The Finance Minister said satisfied with the stability the government had brought to the economy and the policies implemented to sustain growth, the IMF in April 2019 gave the country opportunity to exit its programme.
“Ghana’s growth rate had moved up from 3.7 per cent in 2016, the lowest since 1992, to average seven per cent from 2017 to 2019. We had cut the rate of inflation down by 33 per cent over the same period to 7.9 per cent by the end of 2019, average lending rates had dropped from the 30s to 23.6 per cent and still dropping. Our trade balance was up to $2.3 billion. The cedi remained relatively stable. Indeed, the amount of our total revenues that we used to service our debt had dropped from the 2018 spike of 73 per cent to 58.9 per cent by December 2019,” Mr Ofori-Atta, said.
“In the coming months, we will continue to optimise and support our flagship programmes, and make strategic investments in the real sector to increase production, enhance productivity, and create jobs. The YouStart programme will be a fundamental intervention to advancing an entrepreneurial nation to create jobs,” MrOfori-Atta said.
Mr Ofori-Atta said the collective achievement of those initiatives would offer a more permanent respite and improve the capacity of the country to withstand similar challenges in the future.
He said the economic prospects of the country were bright, saying “But we will have to contend with recurrent external challenges, and adapt quickly to a new environment.”
Mr Ofori-Atta called on the citizens and Parliament to support the government, stressing that “I want this House to do exactly what it did in the earlier crisis of 2020; support us in our bid to reduce the impact of this global crisis on the nation and to tackle the vulnerabilities in our economy that make us prone to such shocks.
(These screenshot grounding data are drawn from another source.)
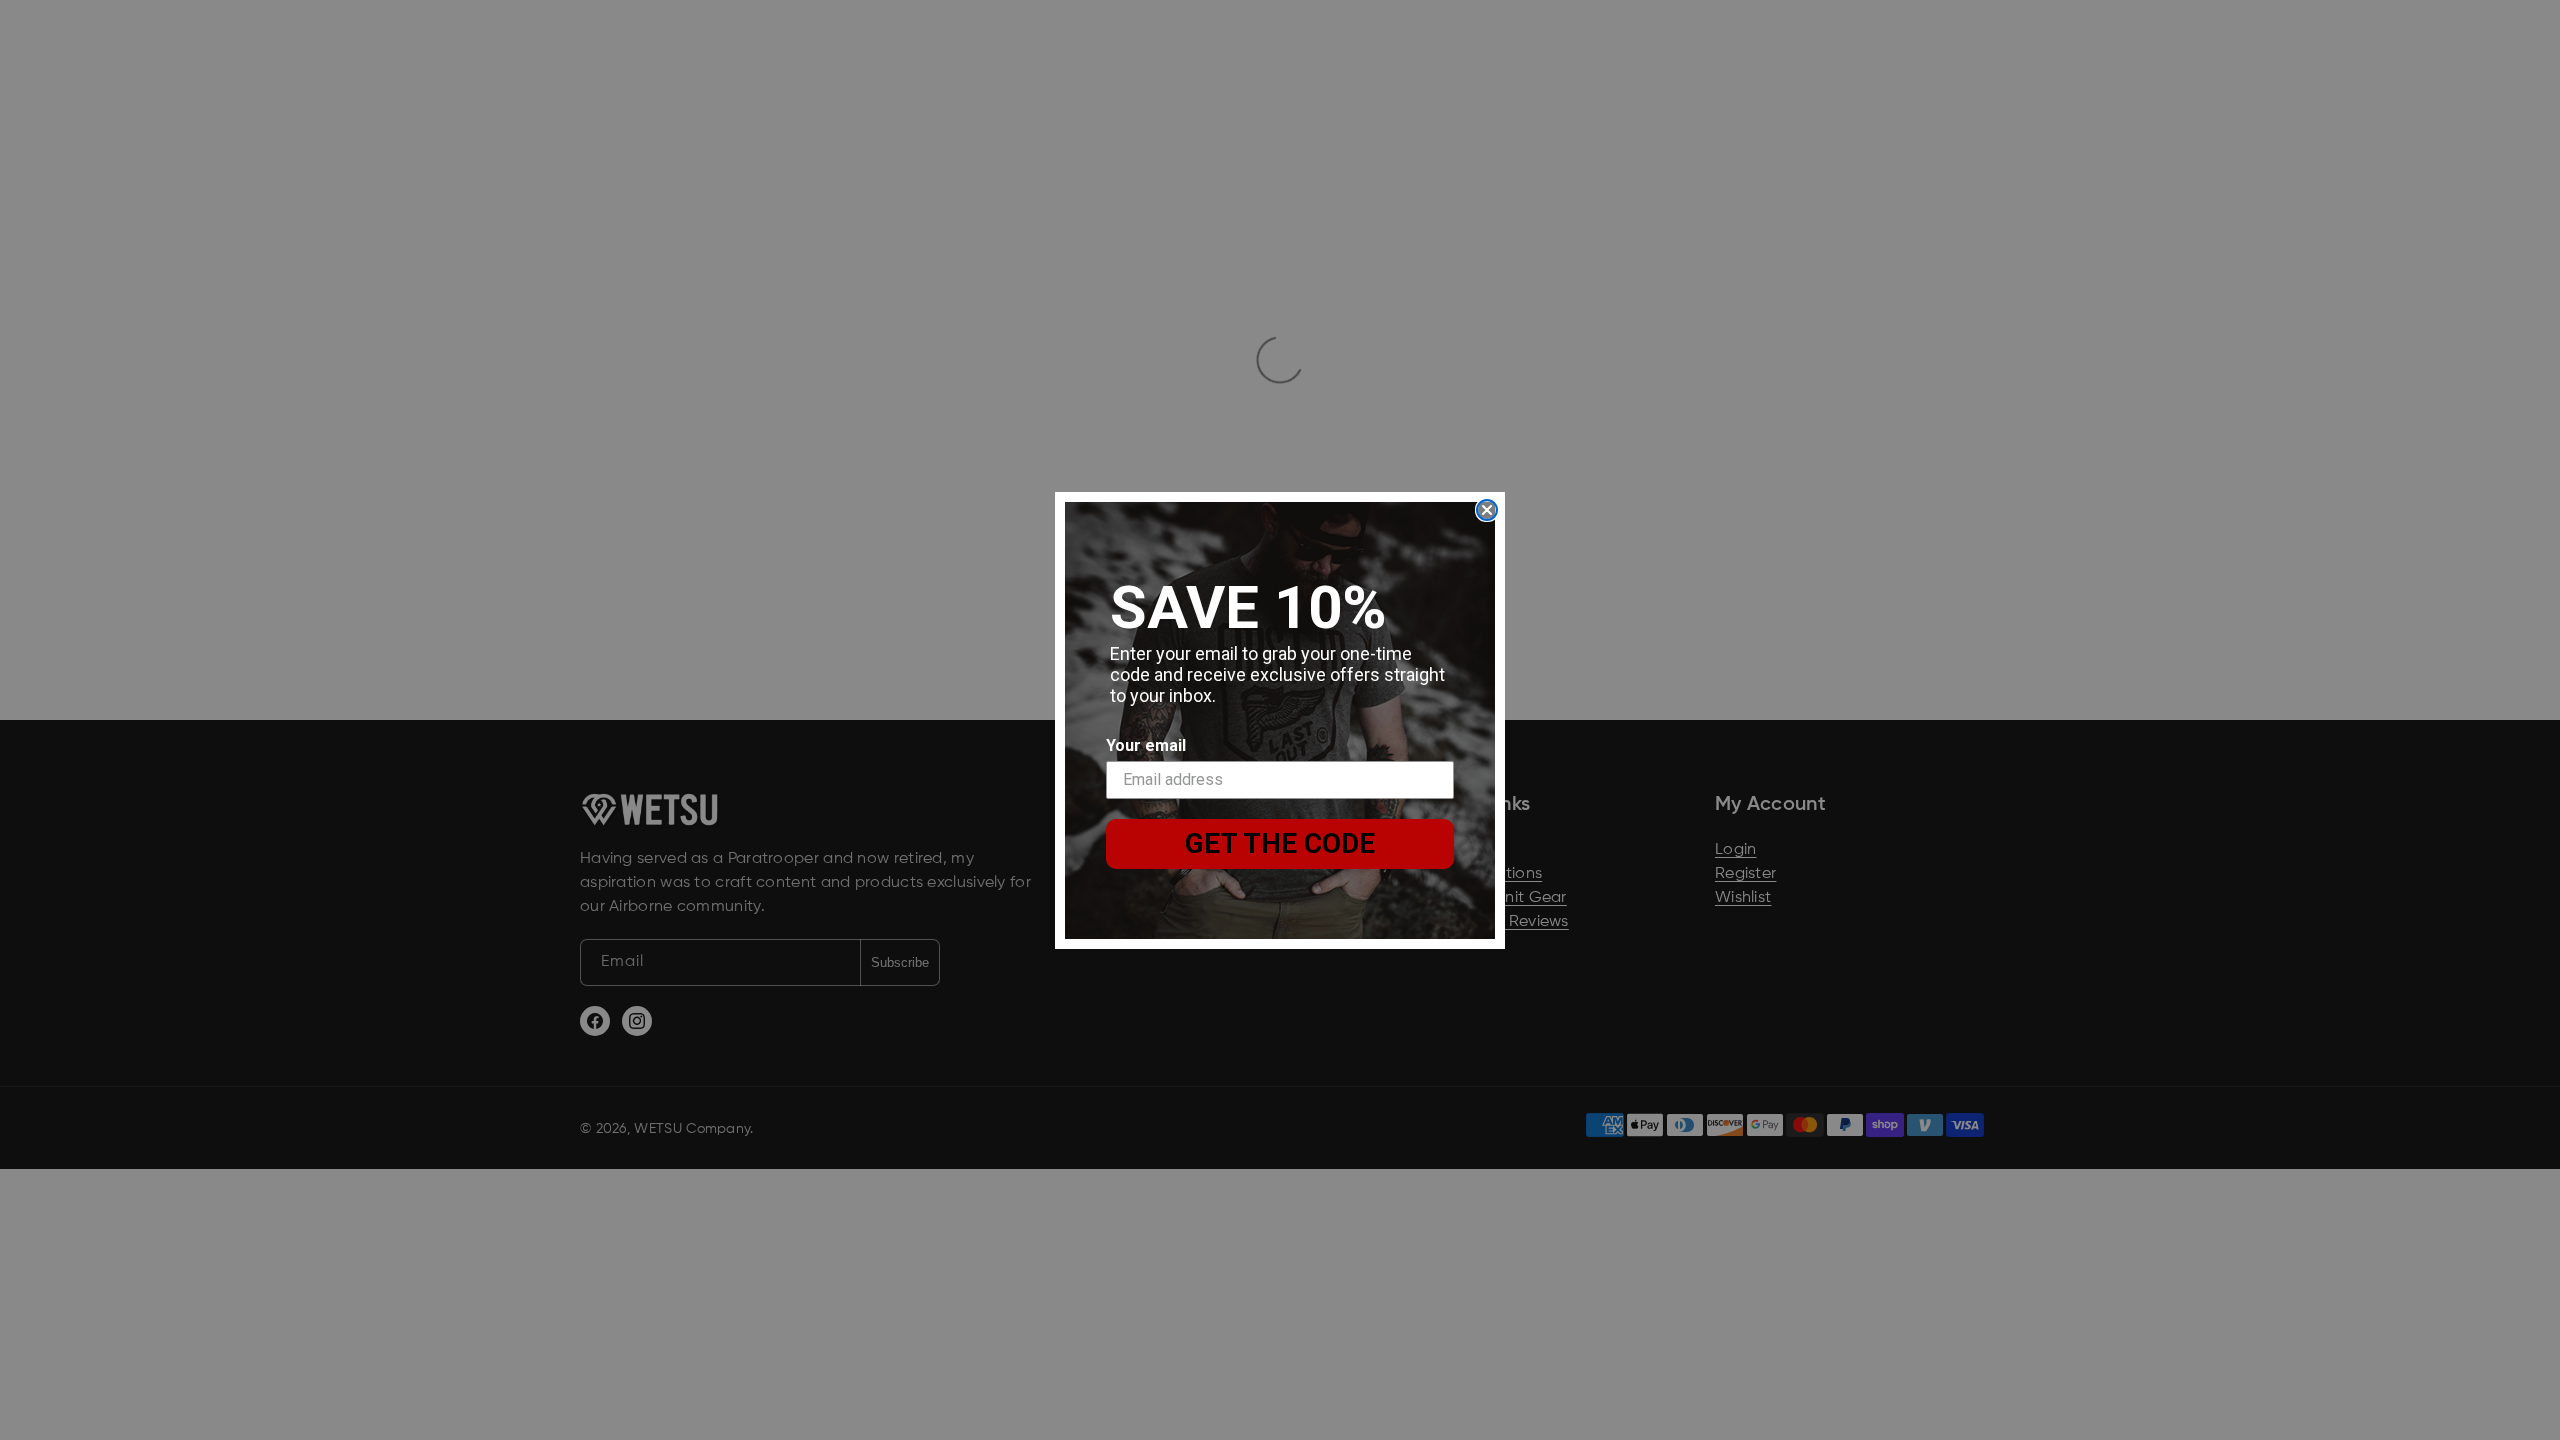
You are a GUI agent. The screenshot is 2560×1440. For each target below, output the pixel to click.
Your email (1146, 745)
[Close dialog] (1487, 510)
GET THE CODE (1280, 843)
The President wants this sovereign House to be a strategic partner in Government’s efforts to stabilise the economy and spur growth to create jobs.
Touching on the IMF programme, the Finance Minister said the government had earlier indicated it would not go to the Fund because the economic fundamentals were good.
He said the government was currently pursuing an IMF programme due to the difficult global and local economic challenges brought about by the COVID-19 pandemic and the Russia-Ukraine war and was confident the country would come out successfully as it did previously.